Et n’allez pas croire qu’elles soient exclues des grands réseaux d’influence. Ainsi, l’EDC excelle même en la matière, comptant des dizaines d’anciens dans les pages du « Who’s Who », le prestigieu­x annuaire des personnali­tés. De ses rangs est issu par exemple Jean Todt, président de la Fédération internatio­nale de l’Automobile.

SCRUTER L’OFFRE À L’INTERNATIO­NAL

Last but not least, toutes les écoles, des plus grandes aux plus modestes, offrent désormais la possibilit­é de voyager aux quatre coins du monde. Quand elles n’ont pas leurs propres campus en Chine, aux Etats-Unis ou en Grande-Bretagne. Le parcours d’Alice, diplômée de l’EBP, a ainsi de quoi donner le tournis. « Je suis partie dès la deuxième année au nord de l’Angleterre, à l’université de Hull pendant six mois.

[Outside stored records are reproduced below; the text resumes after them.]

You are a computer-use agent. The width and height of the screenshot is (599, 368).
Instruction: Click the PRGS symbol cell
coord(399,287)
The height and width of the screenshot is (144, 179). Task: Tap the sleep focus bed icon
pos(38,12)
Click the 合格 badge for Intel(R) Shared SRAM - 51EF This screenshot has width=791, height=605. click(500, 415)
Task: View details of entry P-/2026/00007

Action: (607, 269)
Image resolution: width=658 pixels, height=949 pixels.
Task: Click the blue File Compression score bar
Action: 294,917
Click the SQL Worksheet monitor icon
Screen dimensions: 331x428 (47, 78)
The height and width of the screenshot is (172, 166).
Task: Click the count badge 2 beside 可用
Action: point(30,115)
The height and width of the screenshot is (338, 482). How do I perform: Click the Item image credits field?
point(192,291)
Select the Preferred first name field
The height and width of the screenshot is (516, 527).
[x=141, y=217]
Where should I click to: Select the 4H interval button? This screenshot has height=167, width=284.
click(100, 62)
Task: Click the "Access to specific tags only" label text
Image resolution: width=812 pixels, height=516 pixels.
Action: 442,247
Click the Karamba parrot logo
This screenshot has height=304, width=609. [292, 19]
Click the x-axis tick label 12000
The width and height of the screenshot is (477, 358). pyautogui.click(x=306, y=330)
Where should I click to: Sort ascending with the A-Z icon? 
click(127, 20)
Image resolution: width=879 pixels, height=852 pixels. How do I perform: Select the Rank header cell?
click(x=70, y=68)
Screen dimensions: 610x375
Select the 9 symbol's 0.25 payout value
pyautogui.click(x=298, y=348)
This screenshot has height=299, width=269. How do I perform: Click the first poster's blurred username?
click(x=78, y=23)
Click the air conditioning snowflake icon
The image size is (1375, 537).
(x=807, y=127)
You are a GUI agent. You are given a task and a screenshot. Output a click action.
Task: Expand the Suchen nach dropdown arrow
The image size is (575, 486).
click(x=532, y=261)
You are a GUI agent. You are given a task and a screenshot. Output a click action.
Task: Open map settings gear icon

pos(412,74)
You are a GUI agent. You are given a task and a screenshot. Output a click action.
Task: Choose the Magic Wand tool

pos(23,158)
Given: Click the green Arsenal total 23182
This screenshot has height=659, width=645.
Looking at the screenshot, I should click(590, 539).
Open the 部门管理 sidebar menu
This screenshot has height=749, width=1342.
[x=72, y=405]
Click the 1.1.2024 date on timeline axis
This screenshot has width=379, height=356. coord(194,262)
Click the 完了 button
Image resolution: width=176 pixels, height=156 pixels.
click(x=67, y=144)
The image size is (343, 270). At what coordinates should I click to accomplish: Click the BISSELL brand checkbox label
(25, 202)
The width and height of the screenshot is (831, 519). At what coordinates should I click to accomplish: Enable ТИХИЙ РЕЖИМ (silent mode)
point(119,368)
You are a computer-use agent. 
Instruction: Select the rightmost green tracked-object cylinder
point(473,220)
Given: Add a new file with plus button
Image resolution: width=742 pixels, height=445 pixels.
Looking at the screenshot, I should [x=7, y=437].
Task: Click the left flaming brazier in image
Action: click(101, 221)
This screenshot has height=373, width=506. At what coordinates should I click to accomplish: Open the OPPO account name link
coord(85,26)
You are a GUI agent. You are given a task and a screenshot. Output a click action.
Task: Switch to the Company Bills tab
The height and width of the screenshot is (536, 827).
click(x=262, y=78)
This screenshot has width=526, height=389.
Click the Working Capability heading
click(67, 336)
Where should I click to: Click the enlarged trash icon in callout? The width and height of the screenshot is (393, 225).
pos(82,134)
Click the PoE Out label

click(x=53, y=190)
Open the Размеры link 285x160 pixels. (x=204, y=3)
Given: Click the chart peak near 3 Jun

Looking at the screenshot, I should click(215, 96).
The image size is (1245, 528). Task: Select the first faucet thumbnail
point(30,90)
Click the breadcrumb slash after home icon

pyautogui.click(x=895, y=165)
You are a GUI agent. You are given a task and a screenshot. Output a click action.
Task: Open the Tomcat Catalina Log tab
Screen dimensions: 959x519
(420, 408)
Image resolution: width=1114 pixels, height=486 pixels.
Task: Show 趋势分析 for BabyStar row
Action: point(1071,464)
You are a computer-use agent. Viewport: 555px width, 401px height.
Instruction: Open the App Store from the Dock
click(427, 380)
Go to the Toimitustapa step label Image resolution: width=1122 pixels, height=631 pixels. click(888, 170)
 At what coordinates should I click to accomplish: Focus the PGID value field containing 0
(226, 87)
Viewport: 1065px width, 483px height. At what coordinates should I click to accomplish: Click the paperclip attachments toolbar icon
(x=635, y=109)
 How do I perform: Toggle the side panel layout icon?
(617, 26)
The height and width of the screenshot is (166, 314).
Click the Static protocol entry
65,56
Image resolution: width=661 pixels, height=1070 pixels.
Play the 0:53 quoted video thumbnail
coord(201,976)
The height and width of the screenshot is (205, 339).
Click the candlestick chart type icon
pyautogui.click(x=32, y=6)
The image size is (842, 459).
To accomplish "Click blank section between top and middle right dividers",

J’ai ensuite effectué mon stage de troisième année à Miami, puis je suis retournée un an à Hull, où j’ai obtenu un “Bachelor in Internatio­nal Business”. Et en dernière année, je suis partie six mois à l’université de Green Bay, dans le Wisconsin, pour décrocher un master en “Global Management”. » Il faut regarder de très près les possibilit­és offertes, les accords et échanges – et les prix, car ils viennent souvent en supplément – mais aussi la crédibilit­é des partenaria­ts proposés. Pas certain, par exemple, que le tampon d’une obscure université privée du fin fond de la Bulgarie ait une quelconque valeur sur le marché du travail français.